-Hüsamettin Bey, Nurhayat Hanım olayların bu şekilde gelişmesinde sizin büyük suçunuz olduğunu düşünüyor. O akşamki kaba saba davranışlarınız, misafirlerden birinin başına torba geçirmeniz
-Tablo!
-Efendim!
-Tablo.
Hocam izah edeyim, Hüseyin isimli bir şerefsizin başına tablo geçirdim. Bu arada kusura bakmayın boş bulundum ağladım. Ancak tablo hadisesi için, Allah şahidimdir, bir an bile pişman olmadım.
-Tabloyu geçelim. Evet Hüsamettin Bey, hanımefendinin sizin hakkınızdaki düşüncelerine ne diyeceksiniz?
-Tabloyu geçemeyiz hocam! Olaylar onunla başladı. Ayrıca Nurhayat Hanım’ın beni kalben suçladığını sanmıyorum. O akşam yaşananlar nedeniyle kızgın olabilir tabi. Kabul ediyorum çok içmiştim, tatsızlık yaşanmasına neden oldum, belki o kadar içmesem İsmail beni evime götürmek zorunda kalmayacak, o elim olay yaşanmayacaktı. Ama efendim olaylar o yavşağın, çok affedersiniz, o pezevengin, affınıza sığınıyorum terbiyesizliği ile başladı. Sayın hocam size soruyorum, siz söyleyin, hangi Türk erkeği bir kadına yapılan terbiyesizliğe göz yumar?

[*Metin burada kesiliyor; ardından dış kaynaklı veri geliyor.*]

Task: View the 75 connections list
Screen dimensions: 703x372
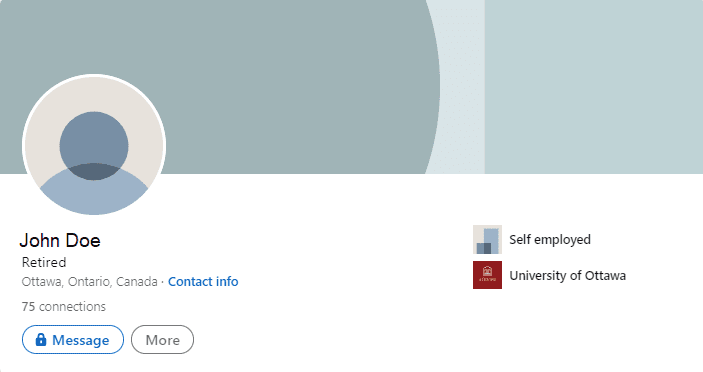Action: (x=64, y=307)
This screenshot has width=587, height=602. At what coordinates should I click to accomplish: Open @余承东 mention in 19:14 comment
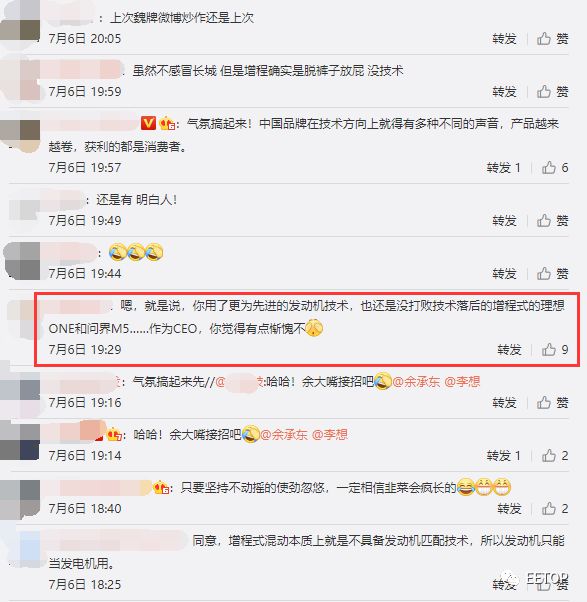point(284,434)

-Hüsamettin Bey rica ederim kendinize gelin, efendim ben isteseydim pekâlâ kendimi koruyabilirdim!
-Hanımefendi lütfen susun, size söz verdiğimi hatırlamıyorum. Tekrar ve son defa uyarıyorum, benim söz verdiğim kişinin dışında kimsenin konuşmasını istemiyorum!
-Ama Servet Hocam!
-Hanımefendi lütfen dışarı çıkın!
-Tamam konuşmuyorum hocam.
-Üçünüzü de son defa uyarıyorum, tedavinin başarılı olması için, Üç Şişe Bir Köşe Tekniğini sağlıklı uygulayabilmem, sonuç almamız için talimatlarıma harfiyen uyacaksınız. Kendini frenleyemeyecek olan lütfen şimdi dışarı çıksın… Sanıyorum anlaştık. Buyurun Hüsamettin Bey, devam edin.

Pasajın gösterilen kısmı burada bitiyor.